> [DATASET EXCERPTS]:
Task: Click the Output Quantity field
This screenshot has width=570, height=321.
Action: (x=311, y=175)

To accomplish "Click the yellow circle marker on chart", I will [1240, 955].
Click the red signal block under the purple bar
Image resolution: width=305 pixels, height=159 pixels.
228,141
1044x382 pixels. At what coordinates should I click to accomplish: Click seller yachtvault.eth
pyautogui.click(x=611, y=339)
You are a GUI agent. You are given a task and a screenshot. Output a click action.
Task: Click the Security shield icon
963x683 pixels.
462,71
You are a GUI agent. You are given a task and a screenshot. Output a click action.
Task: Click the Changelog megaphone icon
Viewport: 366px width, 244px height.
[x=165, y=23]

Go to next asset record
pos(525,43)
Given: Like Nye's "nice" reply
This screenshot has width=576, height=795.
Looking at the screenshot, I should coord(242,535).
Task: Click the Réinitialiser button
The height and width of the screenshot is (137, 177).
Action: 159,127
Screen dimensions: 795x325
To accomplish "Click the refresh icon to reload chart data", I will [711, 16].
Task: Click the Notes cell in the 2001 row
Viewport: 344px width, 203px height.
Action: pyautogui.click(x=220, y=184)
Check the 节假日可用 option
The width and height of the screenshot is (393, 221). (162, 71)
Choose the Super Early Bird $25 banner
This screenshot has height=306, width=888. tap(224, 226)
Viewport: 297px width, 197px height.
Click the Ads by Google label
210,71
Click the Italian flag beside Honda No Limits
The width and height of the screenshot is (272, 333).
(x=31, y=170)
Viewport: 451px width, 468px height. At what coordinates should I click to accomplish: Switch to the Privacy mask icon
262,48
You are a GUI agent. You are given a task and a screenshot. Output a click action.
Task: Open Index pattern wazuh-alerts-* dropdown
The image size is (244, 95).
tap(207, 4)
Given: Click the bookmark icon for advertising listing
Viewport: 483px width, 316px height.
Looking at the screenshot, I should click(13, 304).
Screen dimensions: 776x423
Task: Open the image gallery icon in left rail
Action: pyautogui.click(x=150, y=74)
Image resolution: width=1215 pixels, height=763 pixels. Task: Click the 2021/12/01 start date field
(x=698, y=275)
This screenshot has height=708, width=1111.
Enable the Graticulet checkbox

> [WHAT TO PRODUCE]:
Copy all of the records above line for line, with no changes.

> [RESPONSE]:
Task: Click the Output Quantity field
This screenshot has width=570, height=321.
Action: (x=311, y=175)

To accomplish "Click the yellow circle marker on chart", I will [1240, 955].
Click the red signal block under the purple bar
Image resolution: width=305 pixels, height=159 pixels.
228,141
1044x382 pixels. At what coordinates should I click to accomplish: Click seller yachtvault.eth
pyautogui.click(x=611, y=339)
You are a GUI agent. You are given a task and a screenshot. Output a click action.
Task: Click the Security shield icon
963x683 pixels.
462,71
You are a GUI agent. You are given a task and a screenshot. Output a click action.
Task: Click the Changelog megaphone icon
Viewport: 366px width, 244px height.
[x=165, y=23]

Go to next asset record
pos(525,43)
Given: Like Nye's "nice" reply
This screenshot has width=576, height=795.
Looking at the screenshot, I should coord(242,535).
Task: Click the Réinitialiser button
The height and width of the screenshot is (137, 177).
Action: 159,127
Screen dimensions: 795x325
To accomplish "Click the refresh icon to reload chart data", I will [711, 16].
Task: Click the Notes cell in the 2001 row
Viewport: 344px width, 203px height.
Action: pyautogui.click(x=220, y=184)
Check the 节假日可用 option
The width and height of the screenshot is (393, 221). (162, 71)
Choose the Super Early Bird $25 banner
This screenshot has height=306, width=888. tap(224, 226)
Viewport: 297px width, 197px height.
Click the Ads by Google label
210,71
Click the Italian flag beside Honda No Limits
The width and height of the screenshot is (272, 333).
(x=31, y=170)
Viewport: 451px width, 468px height. At what coordinates should I click to accomplish: Switch to the Privacy mask icon
262,48
You are a GUI agent. You are given a task and a screenshot. Output a click action.
Task: Open Index pattern wazuh-alerts-* dropdown
The image size is (244, 95).
tap(207, 4)
Given: Click the bookmark icon for advertising listing
Viewport: 483px width, 316px height.
Looking at the screenshot, I should click(13, 304).
Screen dimensions: 776x423
Task: Open the image gallery icon in left rail
Action: pyautogui.click(x=150, y=74)
Image resolution: width=1215 pixels, height=763 pixels. Task: Click the 2021/12/01 start date field
(x=698, y=275)
This screenshot has height=708, width=1111.
Enable the Graticulet checkbox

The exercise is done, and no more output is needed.